*** Opening Text section ***

Minnesota high school sports may return this fall

The MSHSL was sued last week by three high-school athletes and their parents.

Jean-Daniel Francoeur / Canva

The Minnesota State High School League has called a special meeting reportedly to discuss whether or not to allow football and volleyball to be played by students this fall.

MSHSL Board President Blaine Novak has called a special board meeting for Sept. 21. During the meeting, members are expected to discuss if, and how, to conduct volleyball and football during the 2020 school year.

The meeting could be the result of requests from students and parents who have asked the MSHSL to reconsider its stance on high-school games.

A Facebook group called “Let Them Play MN” was created on Sept. 9 and has already accumulated over 18,000 members. The members of the group are encouraged to send requests to their schools and petition the MSHSL, asking it to reconsider its position on football and other sports. Students have already been practicing sports while taking safety precautions since Monday, according to Fox 9.

The MSHSL has created a PSA seemingly meant to be seen by attendees of in-person games. The PSA details safety precautions asked of attendees at sports events.

“Reminders for today’s event: wear a mask over your nose at all times, stay at least six feet apart, [and] cover your cough or sneeze with a tissue, throw the tissue away and wash your hands,” states the PSA.

“(Fill in member school here) and the Minnesota State High School League thank you for being proactive in the efforts to control the spread,” it adds.

*** Closing Text section ***

* [Aim of the task] Please copy the passage from the article on Minnesota high school sports word for word, beginning at the words "The meeting could" and stopping after "states the PSA.".

*** Opening Record set ***

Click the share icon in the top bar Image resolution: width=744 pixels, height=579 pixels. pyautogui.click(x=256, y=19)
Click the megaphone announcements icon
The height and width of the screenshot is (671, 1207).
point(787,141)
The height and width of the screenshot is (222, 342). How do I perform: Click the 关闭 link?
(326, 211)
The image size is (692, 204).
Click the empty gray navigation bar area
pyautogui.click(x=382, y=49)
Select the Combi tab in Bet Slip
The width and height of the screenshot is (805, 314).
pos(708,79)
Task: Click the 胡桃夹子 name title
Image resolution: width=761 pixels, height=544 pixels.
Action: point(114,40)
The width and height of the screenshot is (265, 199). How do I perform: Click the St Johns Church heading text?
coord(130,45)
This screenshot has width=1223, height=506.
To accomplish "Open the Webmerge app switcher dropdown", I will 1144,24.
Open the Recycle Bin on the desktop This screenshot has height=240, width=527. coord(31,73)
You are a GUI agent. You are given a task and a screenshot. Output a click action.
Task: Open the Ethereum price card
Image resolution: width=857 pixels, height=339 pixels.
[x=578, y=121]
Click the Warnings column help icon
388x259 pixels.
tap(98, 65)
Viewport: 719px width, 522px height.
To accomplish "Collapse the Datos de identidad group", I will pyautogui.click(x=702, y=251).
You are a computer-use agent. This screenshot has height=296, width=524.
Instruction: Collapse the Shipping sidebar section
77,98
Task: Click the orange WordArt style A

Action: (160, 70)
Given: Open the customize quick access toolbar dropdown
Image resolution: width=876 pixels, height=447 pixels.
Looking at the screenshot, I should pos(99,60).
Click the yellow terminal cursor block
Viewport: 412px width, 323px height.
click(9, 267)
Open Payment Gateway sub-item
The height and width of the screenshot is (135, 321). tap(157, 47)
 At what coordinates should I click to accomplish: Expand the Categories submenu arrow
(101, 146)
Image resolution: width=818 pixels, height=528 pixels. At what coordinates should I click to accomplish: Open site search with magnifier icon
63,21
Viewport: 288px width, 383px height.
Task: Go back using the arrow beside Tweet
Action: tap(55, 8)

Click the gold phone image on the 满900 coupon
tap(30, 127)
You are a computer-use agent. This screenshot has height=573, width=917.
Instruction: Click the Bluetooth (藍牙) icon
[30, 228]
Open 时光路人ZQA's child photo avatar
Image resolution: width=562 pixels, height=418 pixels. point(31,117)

*** Closing Record set ***

* [Exercise output]
The meeting could be the result of requests from students and parents who have asked the MSHSL to reconsider its stance on high-school games.

A Facebook group called “Let Them Play MN” was created on Sept. 9 and has already accumulated over 18,000 members. The members of the group are encouraged to send requests to their schools and petition the MSHSL, asking it to reconsider its position on football and other sports. Students have already been practicing sports while taking safety precautions since Monday, according to Fox 9.

The MSHSL has created a PSA seemingly meant to be seen by attendees of in-person games. The PSA details safety precautions asked of attendees at sports events.

“Reminders for today’s event: wear a mask over your nose at all times, stay at least six feet apart, [and] cover your cough or sneeze with a tissue, throw the tissue away and wash your hands,” states the PSA.